Sakeliga starts court proceedings to realign municipal administration
Independent business community Sakeliga has instituted court proceedings to reverse municipal decline throughout South Africa, proposing a new form of municipal administration, with independent control over electricity and other service charges.
In court papers currently being served on two municipalities in the North West, as well as to Finance Minister Tito Mboweni and others, Sakeliga is asking the court for far-reaching, “novel interventions” that have never been applied at municipal level, it notes in a statement.
Sakeliga’s interventions revolve around the establishment of a so-called “special master”, who takes control of electricity and water fees, in addition to compulsory administration, and compulsory interventions by the National Treasury’s Municipal Finance Recovery Service.
The organisation states that the special master must also compile evidence of corruption and related matters and report to it, the respondents and the court.
Sakeliga CEO Piet le Roux says the new case moves beyond temporary solutions and seeks to prevent access by incompetent or corrupt municipal officials to water and electricity payments in the first place, which is what is required for a long-term solution.
To this end, Sakeliga is requesting the court to appoint a special master, such as independent auditors, to take control of water and electricity payments.
The special master may then make payments directly to Eskom and water suppliers, as well as for maintenance of electricity and water infrastructure, with only a remaining portion to be made available to the municipality and the administration team.
“The purpose of the court case is to save local economies by providing a structural solution,” Le Roux says.
He adds that although Sakeliga and other organisations are regularly successful with interdicts and other short-term interventions, lasting solutions require control over the flow of money.
“After years of failure at all levels of government to intervene as they should have, we are now asking the court to order that the special master take control of the most important financial matters, those regarding water and electricity, until such time as the National Treasury’s financial recovery plan has been properly implemented.”
Le Roux states that failure at local level is a result of a collapse of management and control at all levels of government, right up to Cabinet.
“If we were to simply continue obtaining interdicts banning service interruptions by Eskom and water boards, then Eskom and those water boards would collapse financially, taking the whole fiscus with them.”

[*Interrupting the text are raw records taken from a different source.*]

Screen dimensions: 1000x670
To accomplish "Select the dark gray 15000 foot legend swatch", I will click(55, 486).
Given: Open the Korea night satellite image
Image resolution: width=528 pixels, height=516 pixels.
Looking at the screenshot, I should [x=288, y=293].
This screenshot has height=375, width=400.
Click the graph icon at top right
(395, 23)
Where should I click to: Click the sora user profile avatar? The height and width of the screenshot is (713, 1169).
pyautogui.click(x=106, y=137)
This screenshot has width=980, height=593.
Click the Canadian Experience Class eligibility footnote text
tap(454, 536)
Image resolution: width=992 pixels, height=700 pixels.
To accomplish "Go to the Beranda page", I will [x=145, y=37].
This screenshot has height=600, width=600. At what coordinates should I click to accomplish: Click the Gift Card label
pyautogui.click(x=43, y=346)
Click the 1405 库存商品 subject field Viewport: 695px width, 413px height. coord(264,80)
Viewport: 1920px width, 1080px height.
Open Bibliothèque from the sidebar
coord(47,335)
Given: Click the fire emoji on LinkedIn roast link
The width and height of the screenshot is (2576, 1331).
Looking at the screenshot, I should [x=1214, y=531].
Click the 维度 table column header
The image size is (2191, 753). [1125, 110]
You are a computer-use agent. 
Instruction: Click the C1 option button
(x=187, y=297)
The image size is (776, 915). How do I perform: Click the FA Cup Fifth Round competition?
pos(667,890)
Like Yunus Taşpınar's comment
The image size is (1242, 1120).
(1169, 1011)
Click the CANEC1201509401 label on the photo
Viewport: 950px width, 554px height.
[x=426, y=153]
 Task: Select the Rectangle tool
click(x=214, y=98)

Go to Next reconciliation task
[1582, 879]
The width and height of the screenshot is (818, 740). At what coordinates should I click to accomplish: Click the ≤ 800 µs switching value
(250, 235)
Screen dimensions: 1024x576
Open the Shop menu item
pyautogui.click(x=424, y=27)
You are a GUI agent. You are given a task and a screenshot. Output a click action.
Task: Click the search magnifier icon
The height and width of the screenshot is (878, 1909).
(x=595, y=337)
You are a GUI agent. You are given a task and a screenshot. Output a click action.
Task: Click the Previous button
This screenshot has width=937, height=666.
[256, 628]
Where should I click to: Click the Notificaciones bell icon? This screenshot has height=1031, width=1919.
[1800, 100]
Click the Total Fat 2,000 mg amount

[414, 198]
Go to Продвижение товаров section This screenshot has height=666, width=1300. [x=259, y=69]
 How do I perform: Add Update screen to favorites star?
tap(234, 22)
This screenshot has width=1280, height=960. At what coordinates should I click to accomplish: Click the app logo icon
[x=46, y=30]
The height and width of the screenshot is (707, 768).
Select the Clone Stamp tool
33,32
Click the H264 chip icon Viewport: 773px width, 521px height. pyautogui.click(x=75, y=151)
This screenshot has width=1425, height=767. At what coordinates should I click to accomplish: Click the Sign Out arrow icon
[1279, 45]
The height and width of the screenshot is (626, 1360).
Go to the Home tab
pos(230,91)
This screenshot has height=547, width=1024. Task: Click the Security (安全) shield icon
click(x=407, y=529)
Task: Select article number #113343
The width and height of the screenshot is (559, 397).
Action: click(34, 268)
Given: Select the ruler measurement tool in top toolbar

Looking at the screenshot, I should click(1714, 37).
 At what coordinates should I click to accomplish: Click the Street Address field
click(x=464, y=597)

However, Le Roux says that if it is allowed for electricity and water to be cut off or interrupted, then it heralds the end of that local economy, following which property values will fall to zero, and whole populations would migrate to the metropolitan areas.
“Services must be rendered and payments for those services must reach the right destinations,” he states.
The litigation strategy forms part of Sakeliga’s larger strategy for local economic recovery, which includes an affiliate programme for chambers of commerce, since chambers can play a key role in local economic recovery.
The affiliate programme promotes cooperation between chambers, reduces litigation costs, and leverages economies of scale for greater efficiency, according to Sakeliga.
The organisation invites chambers that support a market economy and a constitutional order to affiliate with Sakeliga.